5. Feature Engineering

5.1 The leakage trap

Before engineering anything in, check whether something needs throwing out. winback_email_sent is a CRM flag — and the win-back campaign is sent to members who already lapsed. Look how suspiciously good it is:

# crosstab with normalize='index' = row percentages
print(pd.crosstab(df['winback_email_sent'], df['churned_90d'], normalize='index').round(3))

# 'a feature that predicts the target this well is usually the target in disguise'
df = df.drop(columns=['winback_email_sent'])   # out it goes
print('winback_email_sent dropped')

churned_90d             0      1
winback_email_sent              
0                   0.924  0.076
1                   0.212  0.788
winback_email_sent dropped

72% of flagged members churned vs 8% of unflagged — because the flag is written after the churn we are trying to predict. In production this column would not exist at scoring time. Any time a feature looks too good to be true, check when it gets its value.

5.2 New features

Domain knowledge in, columns out: recency-frequency style ratios, the interaction EDA showed us, and one polynomial term.

# domain-driven constructions
df['orders_per_month'] = df['orders_last_90d'] / 3                    # frequency
df['value_per_session'] = df['total_spend_last_90d'] / (df['sessions_per_month'] * 3 + 1)
df['recency_share'] = (df['days_since_last_order'] /
                       (df['tenure_months'] * 30.4)).clip(upper=1)    # recency relative to lifetime

# the interaction EDA found: cheap plan AND no auto-renew
df['basic_no_renew'] = ((df['plan_type'] == 'Basic') & (df['auto_renew'] == 0)).astype(int)

# discount dependence x order frequency
df['discount_x_orders'] = df['discount_share_orders'] * df['orders_last_90d']

# one polynomial example: tenure's protective effect flattens out, square captures the curve
df['tenure_sq'] = df['tenure_months'] ** 2

print('engineered features added:', ['orders_per_month', 'value_per_session',
      'recency_share', 'basic_no_renew', 'discount_x_orders', 'tenure_sq'])
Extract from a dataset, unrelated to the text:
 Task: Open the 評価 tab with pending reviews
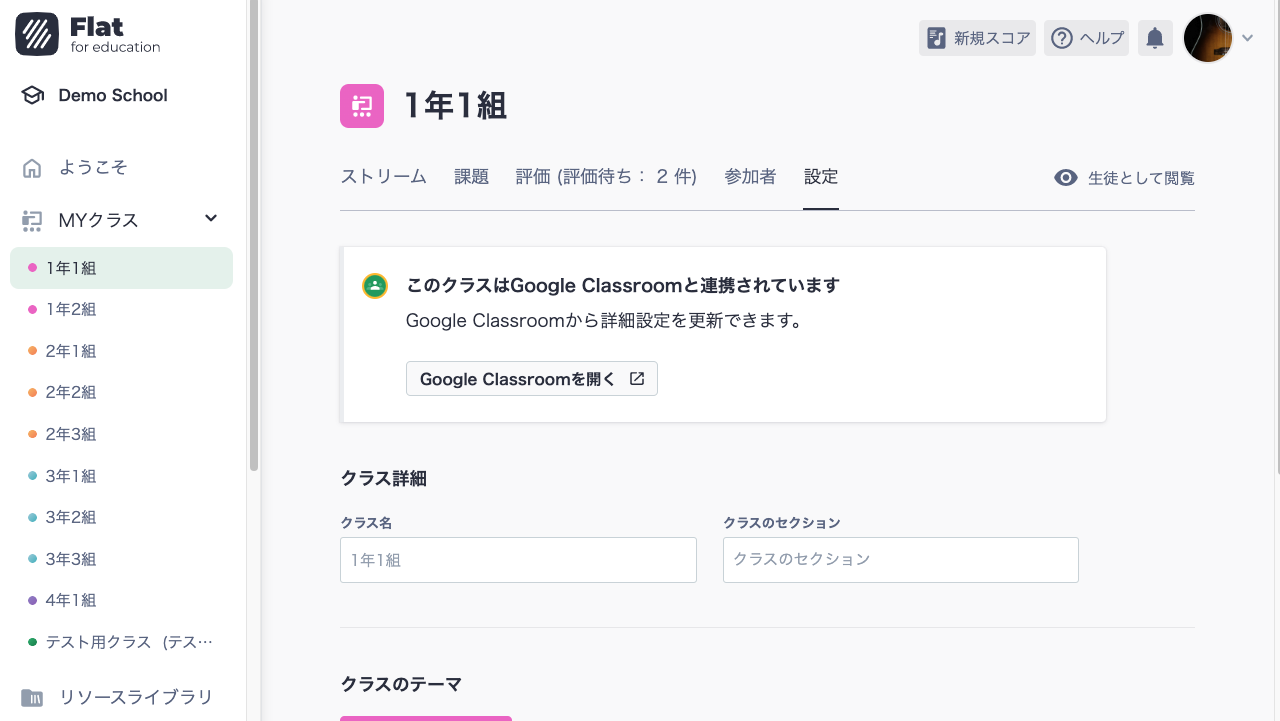click(606, 176)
engineered features added: ['orders_per_month', 'value_per_session', 'recency_share', 'basic_no_renew', 'discount_x_orders', 'tenure_sq']

5.3 Encoding

Models eat numbers, not strings. Our categoricals are low-cardinality, so one-hot encoding via get_dummies is the right tool (target encoding earns its keep only at high cardinality).

# columns the model must never see: ids, dates, helper bins from EDA
drop_cols = ['member_id', 'signup_date', 'snapshot_date',
             'discount_bin', 'tenure_bin', 'age_band',
             'monthly_fee',               # redundant: it IS plan_type as a number
             'total_spend_last_90d', 'avg_order_value']  # replaced by their log versions

X = df.drop(columns=drop_cols + ['churned_90d'])   # features
y = df['churned_90d']                              # target

# get_dummies = one-hot encode; drop_first avoids the redundant reference column
X = pd.get_dummies(X, columns=['plan_type', 'acquisition_channel',
                               'payment_method', 'country'], drop_first=True)
X = X.astype(float)                                # uniform dtype for sklearn
print('final feature matrix :', X.shape)
print(list(X.columns))

final feature matrix : (8500, 40)
['age', 'auto_renew', 'tenure_months', 'orders_last_90d', 'days_since_last_order', 'sessions_per_month', 'avg_session_minutes', 'app_user', 'marketing_opt_in', 'email_open_rate', 'discount_share_orders', 'support_tickets_last_6m', 'avg_resolution_hours', 'payment_failures_last_6m', 'nps_score', 'nps_missing', 'log_spend', 'log_aov', 'orders_per_month', 'value_per_session', 'recency_share', 'basic_no_renew', 'discount_x_orders', 'tenure_sq', 'plan_type_Plus', 'plan_type_Premium', 'acquisition_channel_Marketplace', 'acquisition_channel_Organic Search', 'acquisition_channel_Paid Search', 'acquisition_channel_Referral', 'acquisition_channel_Social Media', 'payment_method_Card', 'payment_method_Klarna', 'payment_method_PayPal', 'country_Germany', 'country_Ireland', 'country_Netherlands', 'country_Spain', 'country_United Kingdom', 'country_spain']

5.4 Feature selection

With 30-odd features we are not drowning, but ranking them by mutual information (which catches non-linear relationships that correlation misses) tells us where the signal lives — and flags any dead weight.

from sklearn.feature_selection import mutual_info_classif   # MI scorer

mi = mutual_info_classif(X, y, random_state=RANDOM_STATE)    # MI of each feature vs target
mi_scores = pd.Series(mi, index=X.columns).sort_values(ascending=False)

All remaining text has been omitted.